Last week, I have tested all resiliency scenarios on a new FAS8040-FMC 7-mode.
I have encountered the following issue.
Here is the summary of the configuration:
FAS8040 controller A, 1 stack with 2 x 48 Disks SATA DS4246, Pool0 of controller A, Pool1 of controller B.
FAS8040 controller B, 1 stack with 2 x 48 Disks SATA DS4246, Pool0 on Controller B, Pool1 of controller A.
When we did power off one SATA shelf in Site A, Aggr mirror of controller B went offline on second plex (pool 1). Normal behaviour.
When we did power on the SATA shelf back, mirror plex of controller B aggregate started a double reconstruction using spares of pool1 and pool 0 (Pool 0 !)
Why: When we power cycle a SATA shelf, disks are not initialized at the same time. You can see that disks start one column after the other.
So Data OnTAP started to see disks, but not all at the same time. When a minimum amount of disks had been detected, the system started the double reconstruction with the spare disks.
As a workaround, we did the same test but before powering on the shelf, we removed the SAS cables. When the shelf was fully initialized, we put the SAS cables back. It worked.
So, here is my question: Do you know if there is a specific setting in Data OnTAP to prevent such behaviour?
And is it normal to reconstruct an aggregate with a spare disk from the remote pool? Is this done by design to protect the Raid groups?
Thank you for reading
Thank you, this is really useful information. Which version of DOT are you running (to exclude possibility that this was fixed in teh latest version)?

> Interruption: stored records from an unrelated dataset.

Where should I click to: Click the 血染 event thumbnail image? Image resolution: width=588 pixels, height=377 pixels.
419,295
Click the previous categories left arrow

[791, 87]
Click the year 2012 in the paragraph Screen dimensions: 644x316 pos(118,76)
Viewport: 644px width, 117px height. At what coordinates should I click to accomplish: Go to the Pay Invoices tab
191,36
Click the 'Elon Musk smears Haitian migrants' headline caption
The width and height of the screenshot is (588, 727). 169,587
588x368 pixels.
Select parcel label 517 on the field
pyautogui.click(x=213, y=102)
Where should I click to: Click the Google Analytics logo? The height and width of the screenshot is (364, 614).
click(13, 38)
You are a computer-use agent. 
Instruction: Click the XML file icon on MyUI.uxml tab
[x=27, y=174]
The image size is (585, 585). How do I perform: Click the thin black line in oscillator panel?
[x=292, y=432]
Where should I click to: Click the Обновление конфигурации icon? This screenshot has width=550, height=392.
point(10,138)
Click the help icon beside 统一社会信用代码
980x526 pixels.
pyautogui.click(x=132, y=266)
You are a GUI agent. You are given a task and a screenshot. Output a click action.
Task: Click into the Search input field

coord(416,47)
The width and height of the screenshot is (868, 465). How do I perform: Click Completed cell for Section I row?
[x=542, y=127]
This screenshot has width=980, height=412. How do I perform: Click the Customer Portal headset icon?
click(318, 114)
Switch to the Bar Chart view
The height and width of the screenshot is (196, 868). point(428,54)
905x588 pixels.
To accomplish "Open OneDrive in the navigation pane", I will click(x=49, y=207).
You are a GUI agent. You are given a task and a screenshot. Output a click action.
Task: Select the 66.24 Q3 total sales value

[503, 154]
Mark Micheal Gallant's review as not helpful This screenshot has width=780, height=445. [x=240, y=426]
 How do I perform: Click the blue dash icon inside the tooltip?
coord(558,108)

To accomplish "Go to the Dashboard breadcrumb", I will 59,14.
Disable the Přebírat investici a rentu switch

Regarding spare disk selection - yes, this behavior is documented, see How does Data ONTAP select spares for aggregate creation, aggregate addition and failed disk replacement?
We are running version 8.2.3P2 (almost the latest one).
I've been provided the following information by Netapp.
Disk drive spin-up time differs for disk shelves with four power supplies and two power supplies. For a disk shelf with four power supplies, all disk drives spin-up at the same time. For a disk shelf with two power supplies, each of the four columns of disk drives spin-up at 12 second intervals.
It seems that adding 2 power supplies should solve the issue.
Otherwise, I've been told that removing the SAS cables before powering on the shelf is recommended.
Well, NetApp ships SATA shelves with 2 PSUs and official statement is, 2 PSUs are enough for SATA. It is true in the sense, shelf with SATA drives will function with single PSU. But as we have seen it could cause issues.
It is really independent of Metro Cluster (although having two pools makes it worse). Consider short power outage. FAS and shelves will power on when it is over and this may trigger excessive reconstructions that could be avoided. And even with 4 PSUs there is no guarantee that all 4 of them will be powered if outage happens.
But returning to the question of spare selection - it looks like a bug. According to KB I mentioned
Data ONTAP will search for suitable spares in the opposite pool only if the aggregate is mirror-degraded or is resyncing, with
the plex containing the failed disk serving as the source of the resync.
according to your description that was not the case. You have "failed" disks in target part of resync in mirrored aggregate. It should not use spares from different pool then. On your place I would open separate case pointing to this KB article and asking to clarify.
The issue regarding this is that Data OnTAP could see some disks of the failed aggregates, but not all of them (because of the delay in restarting all disks).
So instead of waiting for an additional 24 seconds maybe, there is a mechanism to restart a double reconstruction with the spare disks which are available.
When you are connected to the console, you really see disks coming online by batches, and when enough were detected, it started this reconstruction.
I've talked with someone from Netapp yesterday who told me that the SAS cables disconnection is the "rule". I've asked him to point me to the official documentation about this, I'm still waiting.
There are two independent problems here - staggering disk startup and spare selection. Whatever the reason for degraded plex is, spare selection does not look right.